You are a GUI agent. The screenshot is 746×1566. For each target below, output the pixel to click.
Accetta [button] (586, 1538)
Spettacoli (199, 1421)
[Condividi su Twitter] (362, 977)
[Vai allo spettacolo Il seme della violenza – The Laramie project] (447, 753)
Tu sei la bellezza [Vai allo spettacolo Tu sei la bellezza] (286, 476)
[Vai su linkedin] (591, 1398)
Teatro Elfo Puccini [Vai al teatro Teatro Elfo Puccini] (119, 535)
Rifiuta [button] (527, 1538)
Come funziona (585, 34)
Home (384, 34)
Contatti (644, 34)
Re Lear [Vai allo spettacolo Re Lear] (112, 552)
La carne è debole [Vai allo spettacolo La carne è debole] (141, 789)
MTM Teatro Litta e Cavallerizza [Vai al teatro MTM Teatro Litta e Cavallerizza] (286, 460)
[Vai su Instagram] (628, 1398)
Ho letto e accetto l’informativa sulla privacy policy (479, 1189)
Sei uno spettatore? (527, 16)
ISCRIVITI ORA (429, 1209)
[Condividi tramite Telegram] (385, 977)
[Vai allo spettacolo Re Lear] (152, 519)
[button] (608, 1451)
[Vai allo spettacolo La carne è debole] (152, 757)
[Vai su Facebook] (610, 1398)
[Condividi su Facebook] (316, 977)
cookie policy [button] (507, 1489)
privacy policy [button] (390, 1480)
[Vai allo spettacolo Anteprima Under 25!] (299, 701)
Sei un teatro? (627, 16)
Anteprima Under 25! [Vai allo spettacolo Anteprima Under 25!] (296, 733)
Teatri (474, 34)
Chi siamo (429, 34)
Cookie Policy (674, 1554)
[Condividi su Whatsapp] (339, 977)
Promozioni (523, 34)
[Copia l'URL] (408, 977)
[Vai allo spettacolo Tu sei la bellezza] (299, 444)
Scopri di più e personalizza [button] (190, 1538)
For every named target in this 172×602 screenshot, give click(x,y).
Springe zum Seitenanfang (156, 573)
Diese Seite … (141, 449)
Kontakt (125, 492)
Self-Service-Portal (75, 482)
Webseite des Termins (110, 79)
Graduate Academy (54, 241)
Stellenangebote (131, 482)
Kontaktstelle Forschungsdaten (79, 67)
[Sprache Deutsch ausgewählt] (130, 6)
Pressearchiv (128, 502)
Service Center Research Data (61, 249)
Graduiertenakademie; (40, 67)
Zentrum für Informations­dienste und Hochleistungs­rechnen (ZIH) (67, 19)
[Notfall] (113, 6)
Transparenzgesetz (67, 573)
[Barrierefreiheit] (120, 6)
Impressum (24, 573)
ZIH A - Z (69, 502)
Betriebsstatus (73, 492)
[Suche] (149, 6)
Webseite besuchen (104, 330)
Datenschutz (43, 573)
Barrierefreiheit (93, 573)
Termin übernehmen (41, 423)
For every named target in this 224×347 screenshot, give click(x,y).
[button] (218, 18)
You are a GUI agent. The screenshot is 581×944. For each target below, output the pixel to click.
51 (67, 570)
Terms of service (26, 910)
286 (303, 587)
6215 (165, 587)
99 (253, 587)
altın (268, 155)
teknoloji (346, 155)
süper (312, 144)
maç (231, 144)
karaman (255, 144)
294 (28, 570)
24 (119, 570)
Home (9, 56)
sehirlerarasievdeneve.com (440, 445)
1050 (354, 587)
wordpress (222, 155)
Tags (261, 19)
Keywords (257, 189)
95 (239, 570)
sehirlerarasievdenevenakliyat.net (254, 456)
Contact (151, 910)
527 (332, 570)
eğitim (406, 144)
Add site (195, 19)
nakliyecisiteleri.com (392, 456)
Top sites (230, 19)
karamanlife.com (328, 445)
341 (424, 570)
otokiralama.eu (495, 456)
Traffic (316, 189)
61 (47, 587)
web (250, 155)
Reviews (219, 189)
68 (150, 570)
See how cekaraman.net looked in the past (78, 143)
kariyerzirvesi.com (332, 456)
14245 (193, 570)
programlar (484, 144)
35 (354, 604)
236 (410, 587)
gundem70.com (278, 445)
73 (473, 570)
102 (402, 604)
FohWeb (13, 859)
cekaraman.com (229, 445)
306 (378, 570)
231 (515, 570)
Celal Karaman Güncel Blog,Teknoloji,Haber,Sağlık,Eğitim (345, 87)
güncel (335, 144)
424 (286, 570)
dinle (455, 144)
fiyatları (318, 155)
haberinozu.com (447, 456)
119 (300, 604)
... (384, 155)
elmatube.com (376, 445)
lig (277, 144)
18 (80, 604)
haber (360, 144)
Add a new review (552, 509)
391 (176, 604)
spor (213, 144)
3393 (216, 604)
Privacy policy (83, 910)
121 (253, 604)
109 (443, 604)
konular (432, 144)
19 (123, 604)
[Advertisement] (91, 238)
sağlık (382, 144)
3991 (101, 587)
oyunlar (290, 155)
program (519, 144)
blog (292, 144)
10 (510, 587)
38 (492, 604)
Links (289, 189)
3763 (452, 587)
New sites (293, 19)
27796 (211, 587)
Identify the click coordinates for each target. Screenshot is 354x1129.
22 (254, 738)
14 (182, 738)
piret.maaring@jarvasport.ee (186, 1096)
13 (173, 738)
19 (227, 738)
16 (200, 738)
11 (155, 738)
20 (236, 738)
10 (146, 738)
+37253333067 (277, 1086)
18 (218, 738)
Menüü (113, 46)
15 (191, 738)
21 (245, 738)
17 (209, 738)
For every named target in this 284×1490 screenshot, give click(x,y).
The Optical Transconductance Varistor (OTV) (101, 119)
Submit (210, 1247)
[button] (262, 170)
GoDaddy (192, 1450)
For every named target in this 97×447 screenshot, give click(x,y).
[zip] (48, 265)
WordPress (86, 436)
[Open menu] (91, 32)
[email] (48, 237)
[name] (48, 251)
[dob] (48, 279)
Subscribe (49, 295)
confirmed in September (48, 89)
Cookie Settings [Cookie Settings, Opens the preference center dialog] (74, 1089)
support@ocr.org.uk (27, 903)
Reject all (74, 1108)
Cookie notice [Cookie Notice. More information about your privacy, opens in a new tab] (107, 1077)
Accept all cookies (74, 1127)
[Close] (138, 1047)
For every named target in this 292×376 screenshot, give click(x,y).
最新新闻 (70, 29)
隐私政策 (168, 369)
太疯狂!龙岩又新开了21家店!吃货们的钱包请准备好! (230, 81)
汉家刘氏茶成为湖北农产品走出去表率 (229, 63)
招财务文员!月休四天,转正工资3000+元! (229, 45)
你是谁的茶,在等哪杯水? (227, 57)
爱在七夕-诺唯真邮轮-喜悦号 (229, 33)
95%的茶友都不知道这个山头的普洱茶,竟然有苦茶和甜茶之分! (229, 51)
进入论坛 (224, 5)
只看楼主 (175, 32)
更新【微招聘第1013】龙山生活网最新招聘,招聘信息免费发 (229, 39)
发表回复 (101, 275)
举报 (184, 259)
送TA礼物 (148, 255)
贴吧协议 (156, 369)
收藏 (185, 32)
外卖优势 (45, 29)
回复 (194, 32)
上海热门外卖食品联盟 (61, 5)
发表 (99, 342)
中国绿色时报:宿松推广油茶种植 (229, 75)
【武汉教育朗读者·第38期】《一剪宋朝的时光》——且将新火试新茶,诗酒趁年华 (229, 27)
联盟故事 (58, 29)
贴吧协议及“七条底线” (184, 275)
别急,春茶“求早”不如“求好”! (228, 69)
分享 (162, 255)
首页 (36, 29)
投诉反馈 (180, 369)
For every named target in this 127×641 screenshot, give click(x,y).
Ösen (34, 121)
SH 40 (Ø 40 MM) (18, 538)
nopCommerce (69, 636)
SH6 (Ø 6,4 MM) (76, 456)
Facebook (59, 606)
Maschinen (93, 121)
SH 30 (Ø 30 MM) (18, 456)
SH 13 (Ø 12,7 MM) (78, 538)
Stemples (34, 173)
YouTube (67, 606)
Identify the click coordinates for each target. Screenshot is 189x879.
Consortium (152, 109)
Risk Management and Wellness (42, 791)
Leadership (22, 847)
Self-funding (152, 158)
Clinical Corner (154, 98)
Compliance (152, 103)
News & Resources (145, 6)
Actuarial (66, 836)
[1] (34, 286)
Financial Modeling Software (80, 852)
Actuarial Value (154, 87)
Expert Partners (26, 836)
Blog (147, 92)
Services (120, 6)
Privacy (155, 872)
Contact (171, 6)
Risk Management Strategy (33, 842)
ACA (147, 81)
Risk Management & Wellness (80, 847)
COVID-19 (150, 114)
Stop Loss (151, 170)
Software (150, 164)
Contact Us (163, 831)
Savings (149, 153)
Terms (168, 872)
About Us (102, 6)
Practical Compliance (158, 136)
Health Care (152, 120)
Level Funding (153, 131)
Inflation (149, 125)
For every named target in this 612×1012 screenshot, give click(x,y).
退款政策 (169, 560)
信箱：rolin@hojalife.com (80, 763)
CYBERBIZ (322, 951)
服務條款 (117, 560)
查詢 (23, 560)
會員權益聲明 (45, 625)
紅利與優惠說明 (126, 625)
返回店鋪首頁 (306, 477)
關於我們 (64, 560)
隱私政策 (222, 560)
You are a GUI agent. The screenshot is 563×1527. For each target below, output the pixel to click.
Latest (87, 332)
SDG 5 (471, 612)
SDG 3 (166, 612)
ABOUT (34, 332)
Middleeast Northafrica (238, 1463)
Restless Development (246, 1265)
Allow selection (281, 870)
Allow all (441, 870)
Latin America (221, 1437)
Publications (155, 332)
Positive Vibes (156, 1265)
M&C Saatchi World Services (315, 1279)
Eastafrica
┄┄┄┄┄┄
» **What the task asks**
Starting with the line that contains "otokiralama.eu (495, 456)" and going on through the line that contains "231 (515, 570)", give those records again with "Reviews" swapped for "Ratings" and everything else unchanged.

» **Response below**
otokiralama.eu (495, 456)
Traffic (316, 189)
61 (47, 587)
web (250, 155)
Ratings (219, 189)
68 (150, 570)
See how cekaraman.net looked in the past (78, 143)
kariyerzirvesi.com (332, 456)
14245 (193, 570)
programlar (484, 144)
35 (354, 604)
236 (410, 587)
gundem70.com (278, 445)
73 (473, 570)
102 (402, 604)
FohWeb (13, 859)
cekaraman.com (229, 445)
306 (378, 570)
231 (515, 570)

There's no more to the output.